POJ 1848 Tree

Tree

Time Limit: 1000ms

Memory Limit: 30000KB

This problem will be judged on PKU. Original ID: 1848
64-bit integer IO format: %lld      Java class name: Main

 

Consider a tree with N vertices, numbered from 1 to N. Add, if it is possible, a minimum number of edges thus every vertex belongs to exactly one cycle.

 

Input

The input has the following structure: 
N 
x(1) y(1) 
x(2) y(2) 
... 
x(N-1) y(n-1) 
N (3 <= N <=100) is the number of vertices. x(i) and y(i) (x(i), y(i) are integers, 1 <= x(i), y(i) <= N) represent the two vertices connected by the i-th edge. 

 

Output

The output will contain the value -1 if the problem doesn't have a solution, otherwise an integer, representing the number of added edges.

 

Sample Input

7
1 2
1 3
3 5
3 4
5 6
5 7

Sample Output

2

Source

Romania OI 2002

 

解题：树形dp

 

本题有三种状态，分别是
dp[u][0],以u为根，所有的点都在环内
dp[u][1],以u为根，除了u外其余的都在环内
dp[u][2],以u为根，除了u和与u点相连的链（至少有两个点）外，其余的点都在环内
有四种状态转移
1、所有子节点都满足在环内，只有根节点不在环内，
dp[u][1]=min(INF,sum);(sum是所有的dp[v][0]的和)
2、有一个子节点不在环内，以该子节点有一条链，将此链连到以u为根的树上,(+1)就可以使得u的所有子节点都在环内
dp[u][0]=min(dp[u][0],sum-dp[v][0]+dp[v][2]+1);
3、有一个子节点不在环内，其余自己处理，
dp[u][2]=min(dp[u][2],sum-dp[v][0]+min(dp[v][1],dp[v][2]));
4、有两个不在环内，将这两个加一条边连起来就可使得所有都在环内
dp[u][0]=min(dp[u][0],sum-dp[v][0]-dp[k][0]+min(dp[v][1],dp[v][2])+min(dp[k][1],dp[k][2])+1);

看来别人的解释，还是很好理解的

#include <iostream>
#include <cstdio>
#include <cstring>
#include <vector>
using namespace std;
const int INF = 10010;
const int maxn = 200;
vector<int>g[maxn];
int dp[maxn][3];
void dfs(int u,int fa){
    int sum = 0;
    dp[u][0] = dp[u][1] = dp[u][2] = INF;
    for(int i = g[u].size()-1; i >= 0; --i){
        if(g[u][i] == fa) continue;
        dfs(g[u][i],u);
        sum += dp[g[u][i]][0];
    }
    dp[u][1] = sum;
    for(int i = g[u].size()-1; i >= 0; --i){
        if(g[u][i] == fa) continue;
        dp[u][0] = min(dp[u][0],sum - dp[g[u][i]][0] + dp[g[u][i]][2] + 1);
        dp[u][2] = min(dp[u][2],sum - dp[g[u][i]][0] + min(dp[g[u][i]][1],dp[g[u][i]][2]));
        for(int j = g[u].size()-1; j >= 0; --j){
            if(g[u][j] != g[u][i] && g[u][j] != fa)

• • •

• _任务说明_:
1 – 根据该题解，第四种状态转移的式子末尾为何要加 1？请用一至三句话说明。
2 – 请逐字照录该题解中从“Time Limit: 1000ms”往下直到“exactly one cycle.”的全部内容。
3 – 请根据该题解回答以下问题：
(a) 顶点数 N 的取值范围是多少？
(b) 若问题无解，应输出什么？
(c) 该题的出处是什么？

(数据集记录)
• • •

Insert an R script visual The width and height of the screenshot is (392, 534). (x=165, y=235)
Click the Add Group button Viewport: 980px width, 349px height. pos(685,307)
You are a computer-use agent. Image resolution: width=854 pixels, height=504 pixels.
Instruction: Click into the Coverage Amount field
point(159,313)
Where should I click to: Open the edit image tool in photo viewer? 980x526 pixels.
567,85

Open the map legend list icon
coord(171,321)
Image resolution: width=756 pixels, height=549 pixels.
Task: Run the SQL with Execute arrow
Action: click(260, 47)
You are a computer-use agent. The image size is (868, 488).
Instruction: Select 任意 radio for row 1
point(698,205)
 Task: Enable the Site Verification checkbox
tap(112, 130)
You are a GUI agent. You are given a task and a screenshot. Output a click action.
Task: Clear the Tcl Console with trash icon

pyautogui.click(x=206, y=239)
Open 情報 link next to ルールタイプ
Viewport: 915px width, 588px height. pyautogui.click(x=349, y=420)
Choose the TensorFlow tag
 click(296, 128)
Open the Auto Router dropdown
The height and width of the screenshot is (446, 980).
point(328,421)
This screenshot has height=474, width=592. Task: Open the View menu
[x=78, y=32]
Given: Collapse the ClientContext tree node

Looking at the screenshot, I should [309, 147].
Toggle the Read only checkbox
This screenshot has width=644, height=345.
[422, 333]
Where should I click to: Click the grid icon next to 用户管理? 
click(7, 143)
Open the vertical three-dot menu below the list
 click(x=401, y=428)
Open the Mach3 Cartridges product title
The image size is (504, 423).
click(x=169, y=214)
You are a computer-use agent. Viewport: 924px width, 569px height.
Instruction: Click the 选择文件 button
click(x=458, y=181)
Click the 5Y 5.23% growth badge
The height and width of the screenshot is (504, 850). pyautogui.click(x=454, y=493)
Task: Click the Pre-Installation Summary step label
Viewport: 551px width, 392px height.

• • •

• _参考答案_:
1 – 第四种转移针对有两个子节点不在环内的情形。此时在这两个子节点之间添加一条边，就能使所有点都在环内。这条新增的边计入所求边数，因此式子末尾加 1。

2 –
Time Limit: 1000ms

Memory Limit: 30000KB

This problem will be judged on PKU. Original ID: 1848
64-bit integer IO format: %lld      Java class name: Main

 

Consider a tree with N vertices, numbered from 1 to N. Add, if it is possible, a minimum number of edges thus every vertex belongs to exactly one cycle.

3 –
(a) 3 <= N <= 100。
(b) 输出 -1。
(c) Romania OI 2002。